Homeschoolers have so much potential and Stanford university wants them
Quotes on homeschooling from this article in Stanford university magazine:

http://www.stanfordalumni.org/news/magazine/2000/novdec/articles/homeschooling.html

  • Among the nation’s elite universities, Stanford has been one of the most eager to embrace them. Despite the uncertainties of admitting students with no transcripts or teacher recommendations, the University welcomes at least a handful every year. Stanford has found that the brightest homeschoolers bring a mix of unusual experiences, special motivation and intellectual independence that makes them a good bet to flourish on the Farm.
  • It’s hard to define, but they swear they know it when they see it. It’s the spark, the passion, that sets the truly exceptional student–the one driven to pursue independent research and explore difficult concepts from a very early age–apart from your typical bright kid. Stanford wants students who have it.
  • “The distinguishing factor is intellectual vitality,” says Reider. “These kids have it, and everything they do is responding to it.”
  • But conviction, more than convenience, is the reason Baruch kept her children at home. At age 16, she vowed that if she ever had kids, their education would differ from hers. Baruch attended a traditional Hebrew yeshiva in Brooklyn. “I was very much excited about learning, but there was not time to just learn for the love of learning,” she says. “There was an hour [for each subject], and when it was up, the bell rang. That was it. Interested, not interested, awake, asleep–you moved on to the next thing.”

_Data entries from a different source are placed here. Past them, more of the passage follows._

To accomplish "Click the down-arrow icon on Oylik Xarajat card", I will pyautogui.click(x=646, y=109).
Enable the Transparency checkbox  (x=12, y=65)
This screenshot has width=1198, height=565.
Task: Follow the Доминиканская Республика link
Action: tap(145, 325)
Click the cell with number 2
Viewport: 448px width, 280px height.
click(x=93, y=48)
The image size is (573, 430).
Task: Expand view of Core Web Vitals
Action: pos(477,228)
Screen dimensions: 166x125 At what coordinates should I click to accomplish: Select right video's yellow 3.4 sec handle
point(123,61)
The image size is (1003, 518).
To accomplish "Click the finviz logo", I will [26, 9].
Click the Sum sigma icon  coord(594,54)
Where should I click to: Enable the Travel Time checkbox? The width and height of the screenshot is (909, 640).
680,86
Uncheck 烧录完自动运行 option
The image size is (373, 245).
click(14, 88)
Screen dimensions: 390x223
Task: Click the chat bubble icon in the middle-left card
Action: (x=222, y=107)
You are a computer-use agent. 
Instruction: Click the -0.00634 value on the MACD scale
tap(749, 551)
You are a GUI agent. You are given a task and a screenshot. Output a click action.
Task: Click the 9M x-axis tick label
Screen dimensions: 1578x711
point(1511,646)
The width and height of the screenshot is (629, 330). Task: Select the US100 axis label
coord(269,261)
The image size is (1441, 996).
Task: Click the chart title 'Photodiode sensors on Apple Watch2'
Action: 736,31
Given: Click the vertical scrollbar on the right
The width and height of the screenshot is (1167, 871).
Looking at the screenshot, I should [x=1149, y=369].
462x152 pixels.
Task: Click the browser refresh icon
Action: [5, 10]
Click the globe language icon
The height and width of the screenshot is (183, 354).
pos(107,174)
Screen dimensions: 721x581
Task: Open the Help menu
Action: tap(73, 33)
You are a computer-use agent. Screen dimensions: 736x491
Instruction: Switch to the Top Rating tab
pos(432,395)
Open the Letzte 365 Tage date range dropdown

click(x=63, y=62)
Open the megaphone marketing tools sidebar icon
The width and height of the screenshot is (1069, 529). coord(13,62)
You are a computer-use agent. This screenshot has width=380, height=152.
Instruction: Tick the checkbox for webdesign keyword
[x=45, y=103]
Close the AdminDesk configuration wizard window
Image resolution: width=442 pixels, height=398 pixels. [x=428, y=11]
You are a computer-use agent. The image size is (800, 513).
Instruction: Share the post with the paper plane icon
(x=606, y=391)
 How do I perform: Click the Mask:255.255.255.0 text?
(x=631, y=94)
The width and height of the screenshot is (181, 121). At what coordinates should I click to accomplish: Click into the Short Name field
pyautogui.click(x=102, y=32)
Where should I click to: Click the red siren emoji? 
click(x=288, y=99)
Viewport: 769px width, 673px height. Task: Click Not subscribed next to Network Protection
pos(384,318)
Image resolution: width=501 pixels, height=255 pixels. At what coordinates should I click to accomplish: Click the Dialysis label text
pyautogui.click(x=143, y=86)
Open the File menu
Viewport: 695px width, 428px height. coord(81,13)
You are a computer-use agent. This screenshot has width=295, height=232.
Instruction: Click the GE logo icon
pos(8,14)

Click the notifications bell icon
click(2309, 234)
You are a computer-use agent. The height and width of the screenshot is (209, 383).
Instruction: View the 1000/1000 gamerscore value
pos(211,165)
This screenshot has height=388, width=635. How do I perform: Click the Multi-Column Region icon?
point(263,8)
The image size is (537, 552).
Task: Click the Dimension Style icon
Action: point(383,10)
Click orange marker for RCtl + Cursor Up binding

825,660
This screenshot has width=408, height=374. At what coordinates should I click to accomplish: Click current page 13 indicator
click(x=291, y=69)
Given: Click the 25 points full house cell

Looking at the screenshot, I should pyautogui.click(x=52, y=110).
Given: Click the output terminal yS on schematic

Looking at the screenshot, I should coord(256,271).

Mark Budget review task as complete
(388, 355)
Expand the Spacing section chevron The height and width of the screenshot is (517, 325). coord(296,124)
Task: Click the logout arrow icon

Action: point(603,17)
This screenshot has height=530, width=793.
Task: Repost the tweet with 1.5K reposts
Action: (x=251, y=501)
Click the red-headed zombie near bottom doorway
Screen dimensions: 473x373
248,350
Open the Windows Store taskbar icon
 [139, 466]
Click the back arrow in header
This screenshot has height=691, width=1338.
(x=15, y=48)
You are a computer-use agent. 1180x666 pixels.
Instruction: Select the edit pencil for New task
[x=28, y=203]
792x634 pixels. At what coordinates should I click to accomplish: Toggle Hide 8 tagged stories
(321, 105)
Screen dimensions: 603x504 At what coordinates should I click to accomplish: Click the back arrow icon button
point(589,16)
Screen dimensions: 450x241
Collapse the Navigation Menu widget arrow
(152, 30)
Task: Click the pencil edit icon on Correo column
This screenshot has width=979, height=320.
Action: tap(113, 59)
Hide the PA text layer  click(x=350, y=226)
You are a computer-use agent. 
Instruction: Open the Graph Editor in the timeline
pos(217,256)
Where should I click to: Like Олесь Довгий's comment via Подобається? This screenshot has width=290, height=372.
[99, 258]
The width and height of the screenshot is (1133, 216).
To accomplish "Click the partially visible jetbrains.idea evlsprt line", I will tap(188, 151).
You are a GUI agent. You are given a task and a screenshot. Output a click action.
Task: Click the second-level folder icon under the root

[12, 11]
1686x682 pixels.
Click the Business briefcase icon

  • Backing her up is a 1999 survey organized by Brian Ray, president of the National Home Education Research Institute. Ray found that the typical homeschooler takes part in at least five social activities outside the home every week–from dance classes and sports teams to scout troops and community theater. He also collected previous findings by educators and psychologists suggesting that children taught at home are actually socially and emotionally healthier than those in schools. They are more comfortable interacting with adults and less likely to pin their self-esteem to the fads and whims of teenagers, Ray says.